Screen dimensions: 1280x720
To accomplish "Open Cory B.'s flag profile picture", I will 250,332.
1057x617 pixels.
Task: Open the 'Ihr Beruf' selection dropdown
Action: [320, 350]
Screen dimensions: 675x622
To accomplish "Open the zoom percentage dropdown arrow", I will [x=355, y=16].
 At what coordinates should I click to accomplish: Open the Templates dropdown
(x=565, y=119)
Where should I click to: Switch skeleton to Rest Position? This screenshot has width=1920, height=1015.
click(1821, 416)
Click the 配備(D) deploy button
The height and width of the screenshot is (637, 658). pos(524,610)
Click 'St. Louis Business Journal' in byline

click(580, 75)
──────
### [Problem statement]
Each record has to be given again exactly as written.

### [Answer to the problem]
Screen dimensions: 1280x720
To accomplish "Open Cory B.'s flag profile picture", I will 250,332.
1057x617 pixels.
Task: Open the 'Ihr Beruf' selection dropdown
Action: [320, 350]
Screen dimensions: 675x622
To accomplish "Open the zoom percentage dropdown arrow", I will [x=355, y=16].
 At what coordinates should I click to accomplish: Open the Templates dropdown
(x=565, y=119)
Where should I click to: Switch skeleton to Rest Position? This screenshot has width=1920, height=1015.
click(1821, 416)
Click the 配備(D) deploy button
The height and width of the screenshot is (637, 658). pos(524,610)
Click 'St. Louis Business Journal' in byline

click(580, 75)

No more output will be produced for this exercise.